Transcribed word for word, the lines below from the one with "This screenshot has height=636, width=1024." through the last line of the records form the answer; no picture is to be included.

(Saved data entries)
────────

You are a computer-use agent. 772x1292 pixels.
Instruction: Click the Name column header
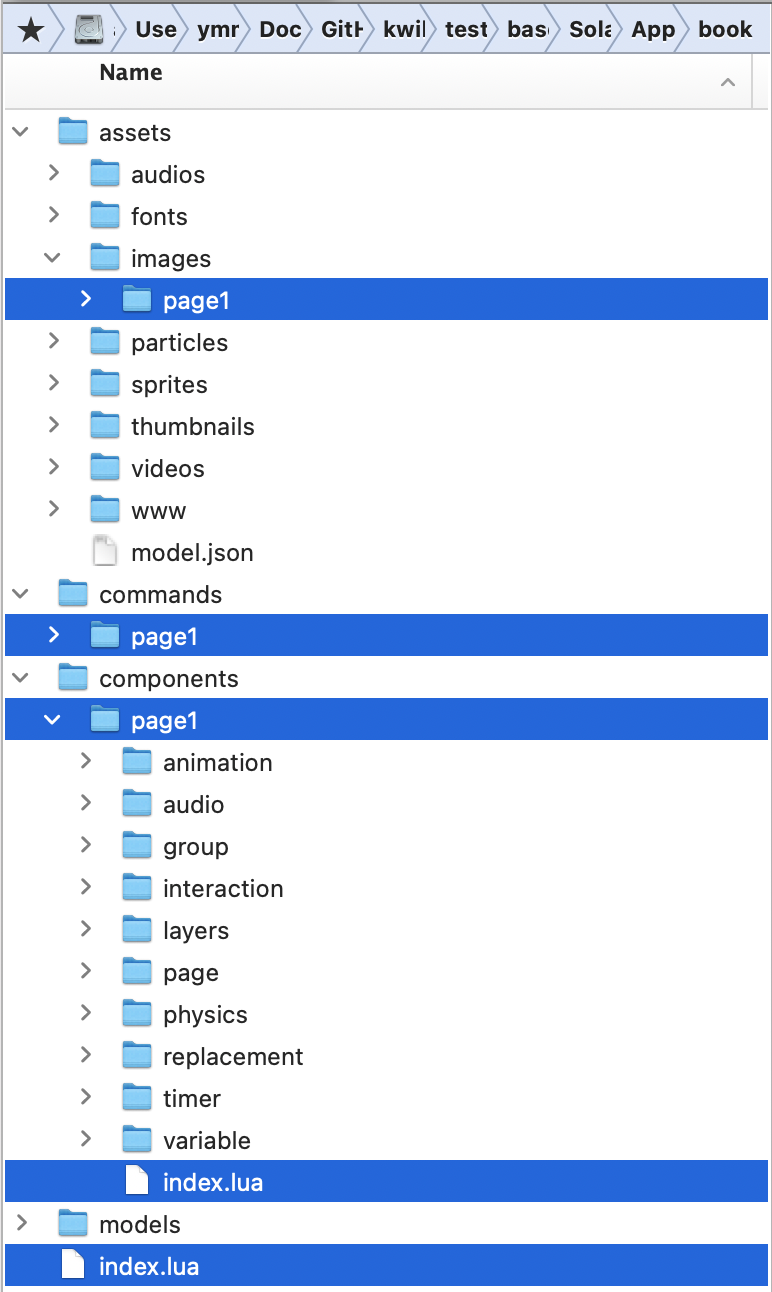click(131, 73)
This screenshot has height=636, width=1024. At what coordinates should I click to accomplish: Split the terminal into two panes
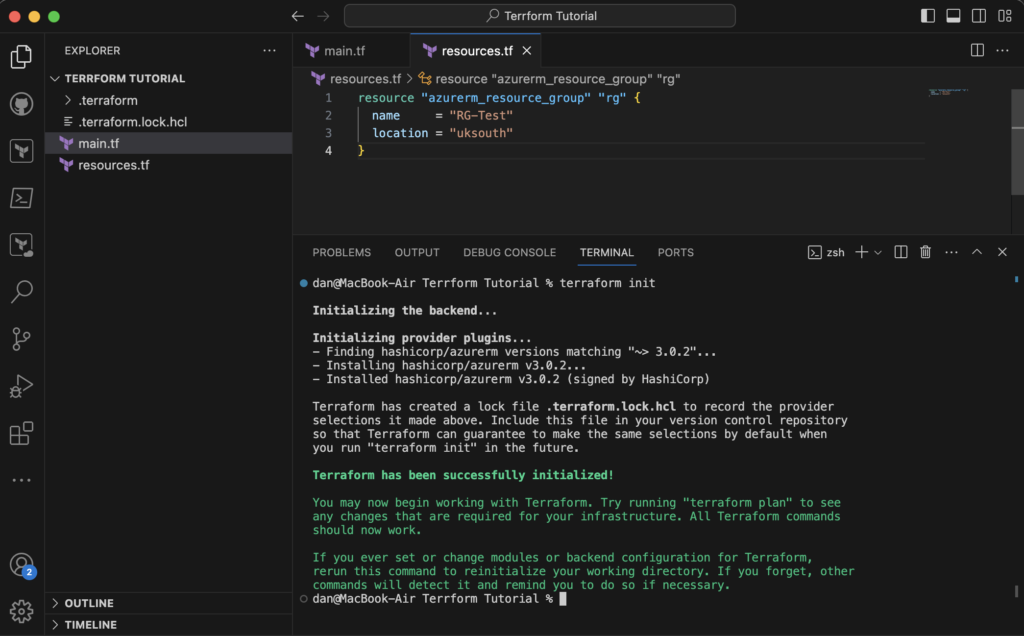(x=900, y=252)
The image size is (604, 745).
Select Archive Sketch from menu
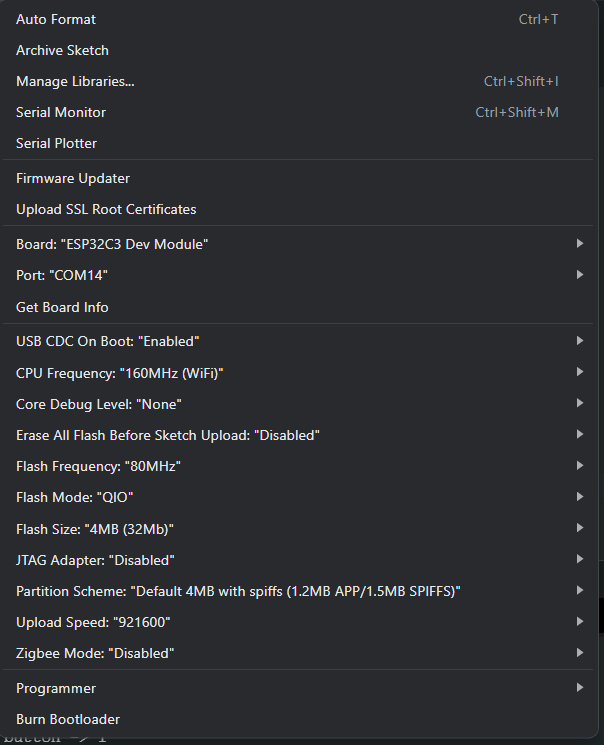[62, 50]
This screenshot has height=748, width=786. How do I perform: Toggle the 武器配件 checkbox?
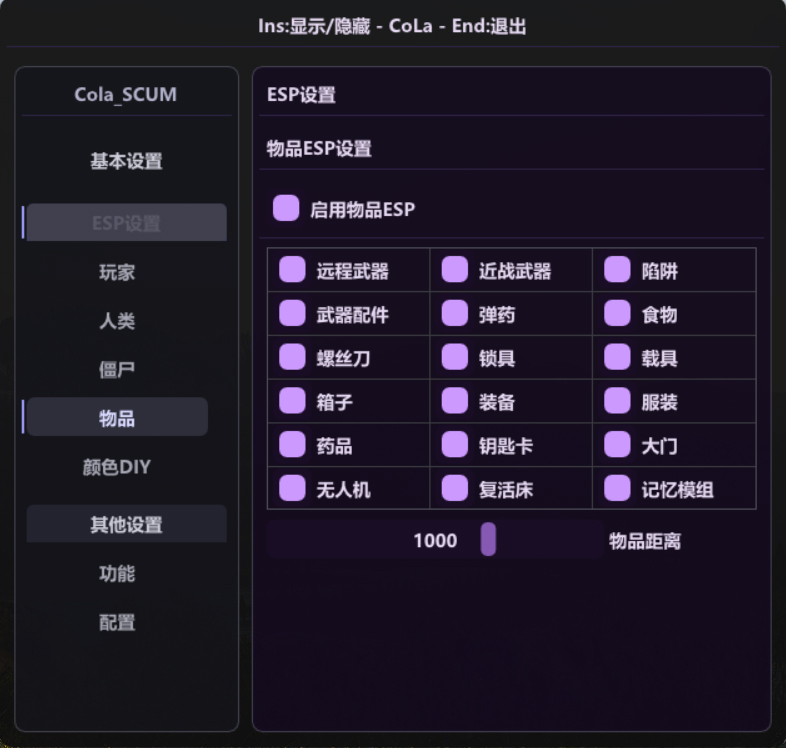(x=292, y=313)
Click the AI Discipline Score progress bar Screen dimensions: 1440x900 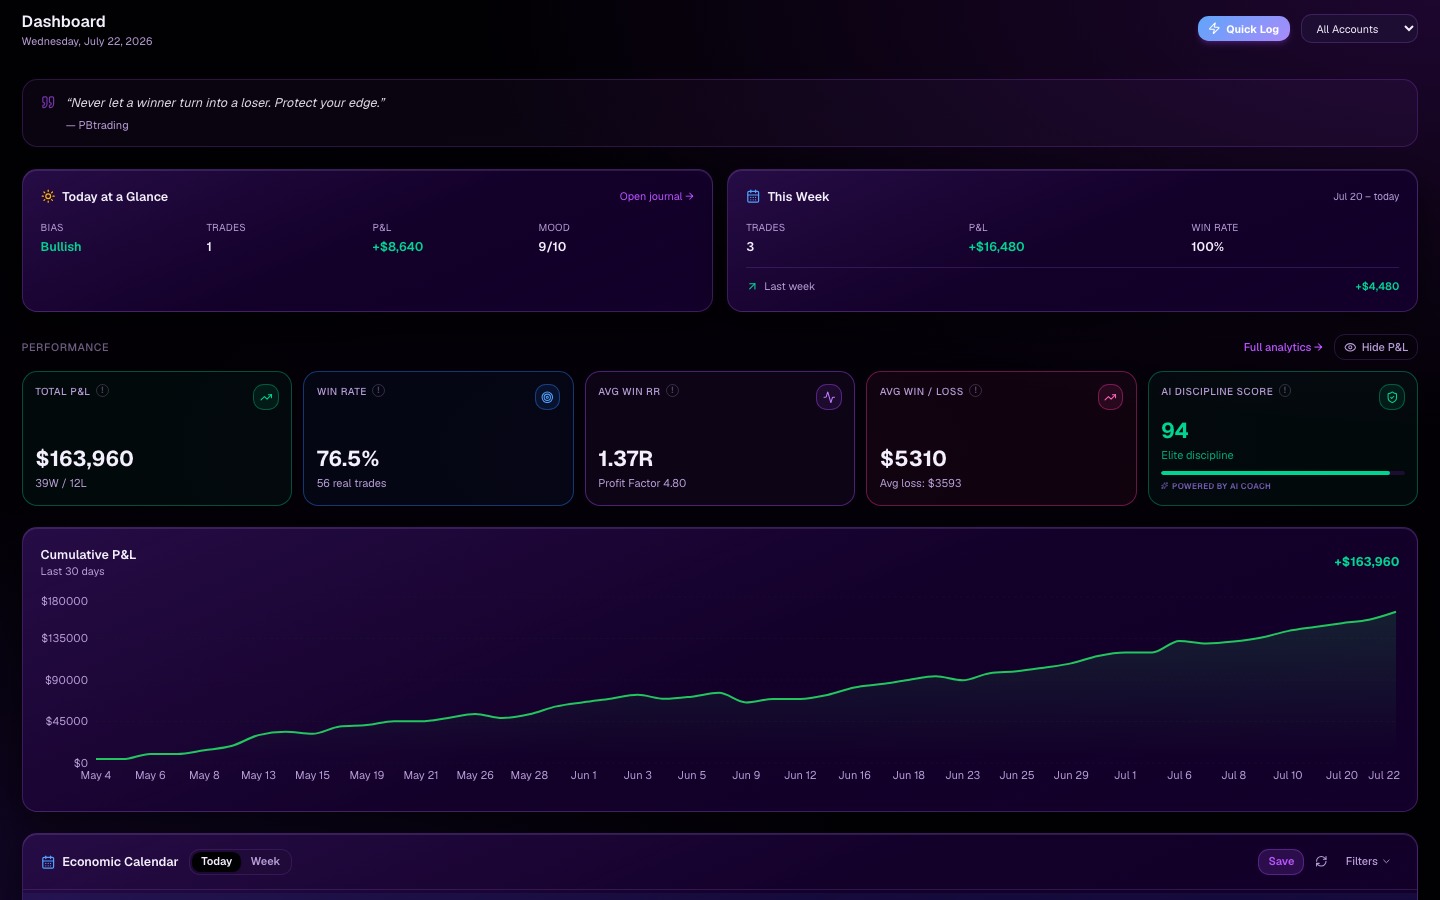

────────

• _RESPONSE AREA_:
This screenshot has height=636, width=1024. At what coordinates should I click to accomplish: Split the terminal into two panes
(x=900, y=252)
The image size is (604, 745).
Select Archive Sketch from menu
[62, 50]
This screenshot has height=748, width=786. How do I perform: Toggle the 武器配件 checkbox?
(x=292, y=313)
Click the AI Discipline Score progress bar Screen dimensions: 1440x900 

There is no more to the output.